Film belgo-français de Stefan Liberski (2024), avec Benoît Poelvoorde, Camille Cottin, François Damiens, Gustave Kervern, Laurence Bibot, Lorella Cravotta, Marine Dandoy, Ambre Grouwels… 1h50. Sortie le 30 octobre 2024.
Benoît Poelvoorde et François Damiens
Certains films forcent le respect pour une raison qui vient à leur échapper. Derrière son titre accrocheur, L’art d’être heureux accroche à son générique d’authentiques fabricants de bonheur qui ne sont en aucun cas des comiques patentés, mais plutôt des francs-tireurs du sourire en coin. Avec deux Belges en têtes de gondole : Benoît Poelvoorde et François Damiens dont le contraste physique s’avère saisissant. Un artiste méconnu décide de s’installer en Normandie afin de s’y resourcer et d’y réaliser enfin le grand œuvre qui lui vaudra gloire et éternité. Sur place, il rencontre des autochtones qui ébranlent ses convictions par leur bon sens et leur hédonisme à toute épreuve. Avec à l’horizon la promesse d’un but plus pragmatique : une certaine idée du bonheur. Le réalisateur Stefan Liberski a puisé l’inspiration de son nouveau film dans un roman de Jean-Philippe Delhomme intitulé “La dilution de l’artiste” (Denoël, 2001) qui en définit clairement l’enjeu : fuir le réel de peur qu’il ne devienne un obstacle aux rêves. Le personnage campé par Benoît Poelvoorde veille à parfaire son image d’artiste conceptuel maudit, mais décide de prendre le large pour ne plus avoir à subir le regard de son entourage devenu trop pesant. Ce qu’il n’a pas prévu, c’est que dans ce bocage rassurant aux falaises de craie, son sacerdoce artistique est totalement désacralisé. Dès lors, il va retrouver un sens à sa vie au contact de ces êtres simples dépourvus de préjugés mais pas d’empathie.

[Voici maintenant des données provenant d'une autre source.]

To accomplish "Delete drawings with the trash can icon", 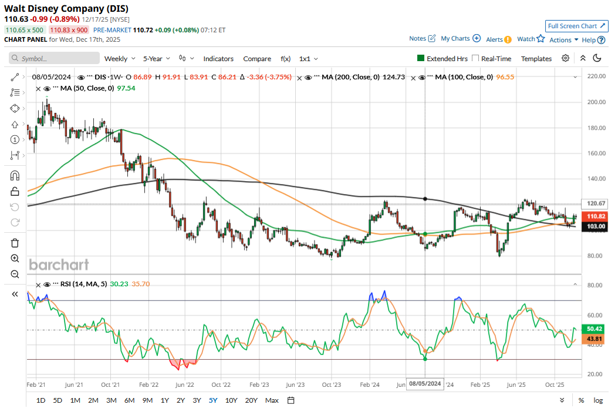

Benoît Poelvoorde et Camille Cottin
Au-delà de la personnalité de son héros fantasque et attachant, L’art d’être heureux propose une réflexion sur le statut d’artiste frappée au coin du bon sens. Un propos d’autant plus pertinent au moment où l’actualité cinématographique déverse son content de biopics à jet continu, à peu près toujours sur le même modèle, de Niki à Lee Miller en passant par Monsieur Aznavour pour ne citer que les plus récents. Poelvoorde incarne quant à lui un personnage anticonformiste qui résiste à l’intégration et en paie le prix, prenant le maquis pour mieux se retrouver après avoir tenté de se perdre. Faute de reconnaissance, il forme des émules et se projette en eux. Comme pour approcher la gloire par procuration, c’est-à-dire sans avoir à en endurer les contraintes. Jolie morale pour une belle histoire qui doit beaucoup à la fantaisie et à l’alchimie de ses interprètes. Le casting s’impose d’ailleurs par sa singularité et son excentricité, Camille Cottin occupant quant à elle une place résolument à part au sein de cette extravagante assemblée d’originaux liés par une complicité qui crève l’écran et d’où émergent aussi Lorella Cravotta, transfuge des Deschiens adoptée par les Chiens de Navarre, et l’interprète fétiche du réalisateur, Ambre Grouwels, à qui Stefan Liberski a déjà valu un Magritte. Sensible aux ambiances décalées, celui-ci évolue en virtuose sur un registre faussement léger qui raccorde avec le mélange des genres de son opus précédent : Tokyo Fiancée (2014), inspiré quant à lui par un roman de sa compatriote Amélie Nothomb. C’est dire que le rire n’est jamais bien loin des larmes.